Ook Duitse politici gebruiken Europa steeds vaker als speelbal in nationale debatten. Als het Europese Hof van Justitie beslist dat Duitsland zich aan het stabiliteitspact moet houden, juicht de CDU die beslissing reflexmatig toe. Niet omdat de uitspraak per se in het voordeel is van de EU, maar omdat de Duitse regering erdoor bekritiseerd wordt. Zoals het in Duitsland gaat, gebeurt het in de meeste Europese landen. Regeringspartij VVD maakt van Europa een one issue-thema, in dienst van binnenlandse belangen. Geen eenvoudigere wijze om stemmen te winnen dan met de mantra: Europa mag Nederland niet te veel geld kosten.

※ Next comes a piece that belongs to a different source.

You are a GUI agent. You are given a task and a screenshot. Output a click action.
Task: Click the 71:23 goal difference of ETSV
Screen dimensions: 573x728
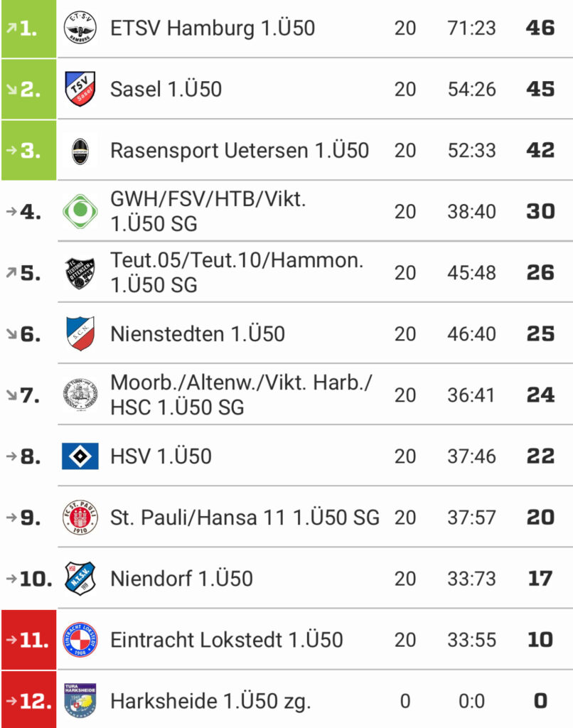[471, 28]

De makkelijke binnenlandse successen die daarmee worden behaald voeden de euroscepsis onder de bevolkingen van de verschillende Europese landen. Dáár komt Timmermans pleidooi weer in het spel. Waarom stelt geen van die politici de vraag waar Europa zou staan zónder een halve eeuw samenwerking? Wat te denken van de politieke stabiliteit die het heeft opgeleverd en de economische welvaart die sindsdien is bereikt? Het was daarom misschien geen hoopgevende, maar niettemin geruststellende ervaring om in Münster deskundigen aan het woord te horen, die die vraag niet stelden, maar haar - ook na de jongste uitbreiding - tenminste als gegeven aannamen.
Pim Huijnen is redacteur van het Duitslandweb.